Any other issues you have please make a small test case, file a bug and assign it to me and it'll get fixed for the next update driver.
Get Summit with it
I'll drop a quick note here for those who didn't see Miguel's entry on the Mac stuff at the summit. We've done a number of cool things recently, probably the largest would be the patchset that landed yesterday that makes MonoDevelop run on the Mac without X11. We're using Imendios Gtk+ Quartz driver and Gtk# and I must say it runs quite nicely. We're going to ship packages for this, but you're going to need to give us a bit of time to get it all built up.
I also showed off the state of my MWF driver from my tree at the summit and its so much nicer than the one in 1.2.6 I'm going to release some "upgrade" packages to bring your 1.2.6 installs (coming soon to a download location near you) into a more up to date fashion. I make no promises that these will work, (they should tho). You can download them here.
More summit info to come including blurry pictures of random awesomeness when I get a spare moment.
Look ma, no X
I took 30 minutes out of my day today from MWF driver land to revisit Gtk# on Mac (Imendio Gtk+ driver).

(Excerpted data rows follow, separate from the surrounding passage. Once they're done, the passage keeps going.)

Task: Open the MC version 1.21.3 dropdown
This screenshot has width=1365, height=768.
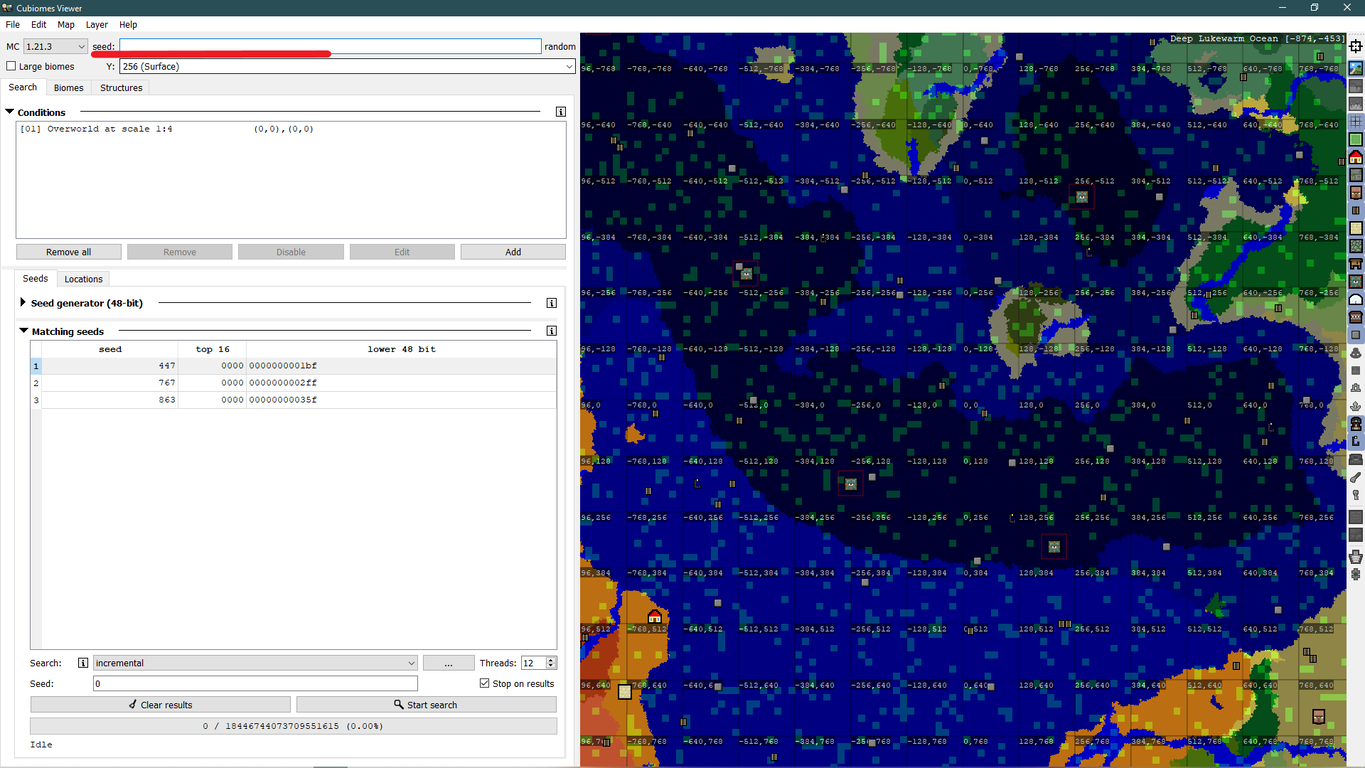Action: 55,47
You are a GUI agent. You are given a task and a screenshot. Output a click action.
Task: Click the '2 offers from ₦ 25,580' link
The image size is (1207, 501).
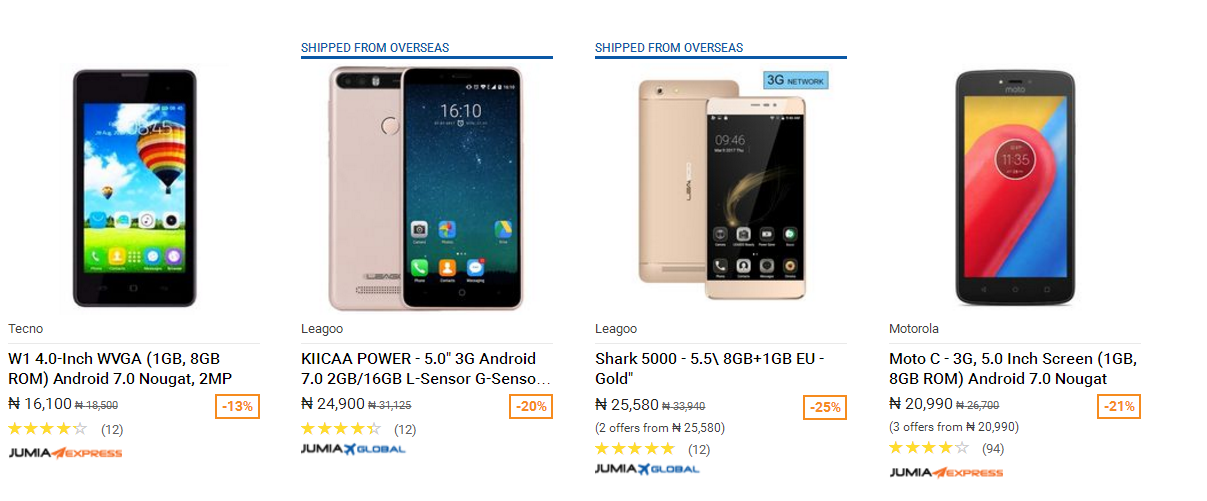(660, 427)
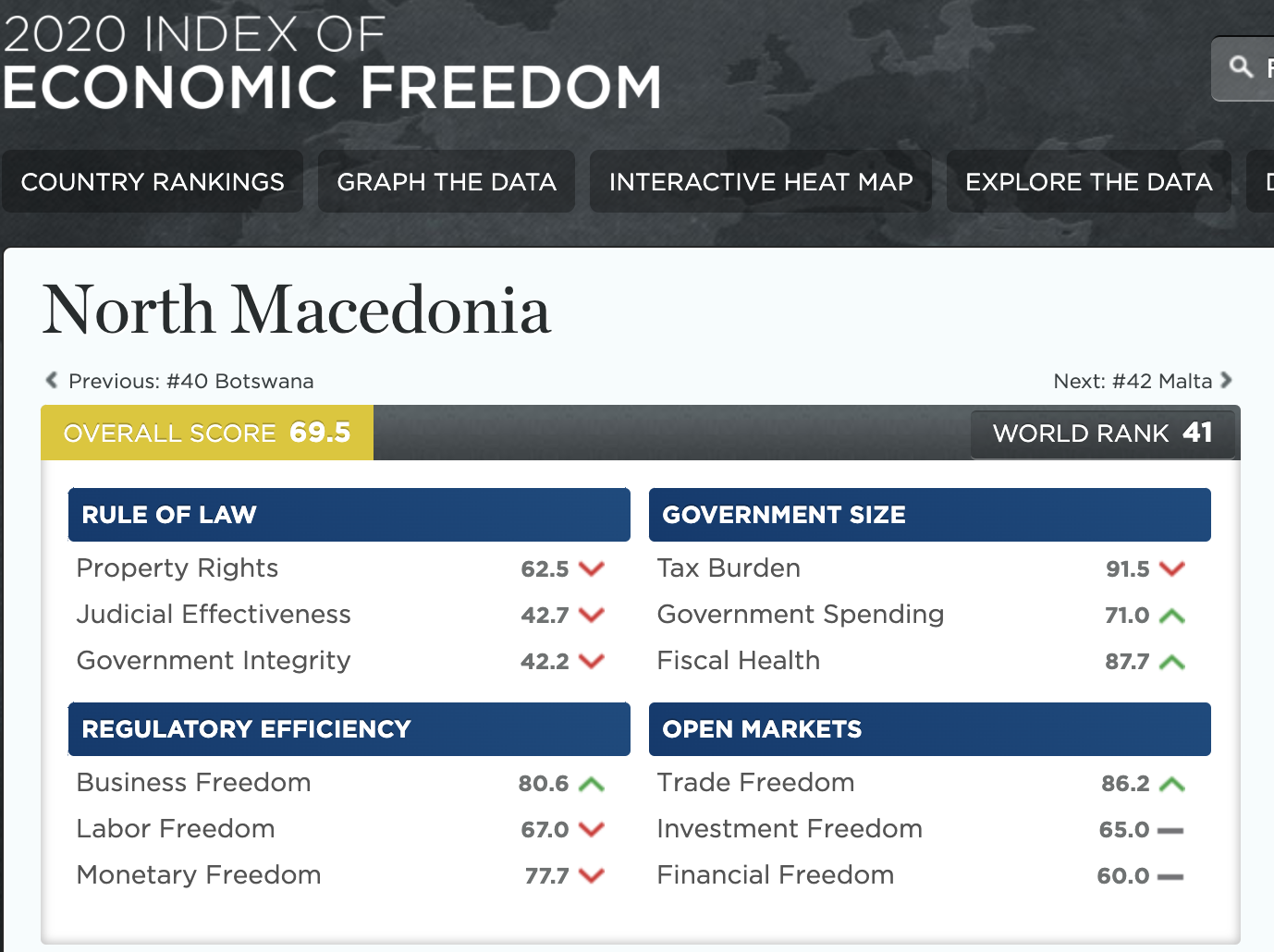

PS. I have one offer open for the O200 from hub; but if there is a kind Toronto soul willing to donate 4U in a cage we'd still appreciate it. Again, we need practically 0 bandwidth (it'll be a build / development box). My e-mail is on the right hand side of my blog.
Reflector
Now that bugs days are over, I'm back full time on the MWF driver. Today I decided to see where we're at with some real world applications. I'm happy to say that Reflector runs without crashing on trunk now. Its by no means perfect but you can get it to show you disassembly:
I'm going to concentrate on the fixes I've got to our event translation stuff and hope to land it before we branch, but if not there is at least a developer preview out there. As always we encourage patches! :)
PS. I'm still looking for 4U in a Toronto colo for this MIPS box. Any kind souls? My e-mail is on the right hand side of my blog.
Mono Leopard Redux
The Mono patch for Leopard listed in my previous blog is now on the trunk. If you have a working glib compile with the patches mentiond in my previous post, Mono will compile for you from trunk on x86 or ppc.
Mono Leopard
So Leopard is out and I finally went and picked up my DVD so its time to get Mono in place for it. Thankfully there isn't too much wrong but there are a few caveats.
First apple changed some internal structures in their mcontext and thread_state structures. This patch fixes that for you.
Next our MWF native driver that I'm working on out of the box works fine, except libgdiplus has some issues with leopards versions of fontconfig and freetype2. This hack fixes that for you.
Unfortunately it seems our old trick of leveraging fontconfig and freetype2 causes X11 to actually launch now on Leopard. While annoying, its not really using X11. Thats on the TODO list.
There is one more thing you need to be aware of to build on leopard. Leopards ld doesn't compile glib nicely, you need to redifined G_INLINE_FUNC from extern inline to static inline in gutils.h
UPDATE2: Patches are cross-platform now and correct. Same bat-link.
Help Needed
Are you in Toronto with a free 4U? I have a Origin200 that needs a home. We need practically 0 bandwidth (it'll be used as a Mono build-bot) but we need some U's and power. Got some space to donate for us? Drop me an e-mail.
News as promised
So it's exciting times for me as I said. News #1 as promised? I have accepted a position with Novell on the Mono team. I suppose this means Miguel wins. He's been telling me that he'd get me employed eventually on the mono team for years.
More to come...
Back in the saddle again
Ever since a server move several months ago I hadn't setup my personal domains and or blog. Due to some interesting news in the coming weeks it's time for this to change.
Will I keep up with it this time? Tune in for our next installment soon.
I think finally I've managed to overcome one of my biggest hatreds of blogging however. Why do I need a whizz-bang CMS to blog? Vim works fine for me thank you. Thus as the astute of you will notice I'm using LameBlog and so far am quite happy. Wan't to design me a new skin?